Since 1992, the FTC has continued to define Section 5’s reach internally – through settlements primarily involving two classes of conduct: so-called “invitations to collude” (ITC);[3] and breaches of agreements to disclose or to license standard-essential patents (SEPs).[4] Similar in spirit to ITCs, the Commission has also alleged pure Section 5 violations in cases involving sharing of competitively sensitive information.[5]

In addition to these lines of cases, the FTC has used Section 5 in two additional matters: the “CD MAP” cases, involving the parallel adoption by major record companies of “minimum advertised price” restrictions; and the suit against Intel for engaging in exclusionary conduct, including deception and certain pricing practices.

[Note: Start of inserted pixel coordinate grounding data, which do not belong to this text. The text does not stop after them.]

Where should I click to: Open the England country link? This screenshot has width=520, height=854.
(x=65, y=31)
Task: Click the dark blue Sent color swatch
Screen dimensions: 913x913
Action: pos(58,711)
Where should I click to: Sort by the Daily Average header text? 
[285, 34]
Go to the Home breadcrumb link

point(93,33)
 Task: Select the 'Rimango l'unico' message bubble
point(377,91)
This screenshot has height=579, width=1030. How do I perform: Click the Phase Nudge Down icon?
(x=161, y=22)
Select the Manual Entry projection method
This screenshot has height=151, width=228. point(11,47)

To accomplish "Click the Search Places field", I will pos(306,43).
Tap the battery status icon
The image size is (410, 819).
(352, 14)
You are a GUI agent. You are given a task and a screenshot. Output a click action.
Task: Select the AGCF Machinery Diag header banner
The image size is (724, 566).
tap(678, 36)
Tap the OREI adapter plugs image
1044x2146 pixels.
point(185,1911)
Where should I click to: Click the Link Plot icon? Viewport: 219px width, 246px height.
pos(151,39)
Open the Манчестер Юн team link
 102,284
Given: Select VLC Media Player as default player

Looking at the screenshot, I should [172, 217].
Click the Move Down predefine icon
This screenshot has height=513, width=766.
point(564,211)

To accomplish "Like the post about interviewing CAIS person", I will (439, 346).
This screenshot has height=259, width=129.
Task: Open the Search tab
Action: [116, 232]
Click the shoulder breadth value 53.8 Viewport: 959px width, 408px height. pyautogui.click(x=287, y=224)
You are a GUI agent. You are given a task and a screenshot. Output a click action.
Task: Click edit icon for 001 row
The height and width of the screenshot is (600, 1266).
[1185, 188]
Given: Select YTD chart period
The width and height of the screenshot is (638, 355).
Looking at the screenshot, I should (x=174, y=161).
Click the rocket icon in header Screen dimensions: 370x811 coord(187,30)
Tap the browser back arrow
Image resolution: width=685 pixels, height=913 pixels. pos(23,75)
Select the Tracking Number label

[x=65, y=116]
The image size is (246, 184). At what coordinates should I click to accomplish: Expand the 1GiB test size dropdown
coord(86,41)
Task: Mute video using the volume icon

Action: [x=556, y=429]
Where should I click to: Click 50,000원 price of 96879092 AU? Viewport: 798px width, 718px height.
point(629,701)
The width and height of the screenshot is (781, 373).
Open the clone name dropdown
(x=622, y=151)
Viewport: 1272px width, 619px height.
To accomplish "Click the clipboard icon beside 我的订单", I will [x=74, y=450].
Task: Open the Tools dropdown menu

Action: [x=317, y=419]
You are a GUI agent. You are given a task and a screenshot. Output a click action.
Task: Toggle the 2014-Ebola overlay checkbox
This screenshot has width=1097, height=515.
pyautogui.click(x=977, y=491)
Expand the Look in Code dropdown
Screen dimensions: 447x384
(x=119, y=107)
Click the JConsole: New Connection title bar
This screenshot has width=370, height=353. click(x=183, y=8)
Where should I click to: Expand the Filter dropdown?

Absent external appellate review, however, it remains unclear whether Congress intended for these classes of conduct to be illegal as “unfair methods of competition.”  Because settlement with the FTC will be preferable to litigation in a wide array of circumstances, what is considered illegal under Section 5 largely has become whatever at least three Commissioners can agree on.  Accordingly, there is still a relatively large zone in which the FTC can develop this quasi Section 5 common law with little fear of triggering litigation, and the concomitant specter of judicial scrutiny.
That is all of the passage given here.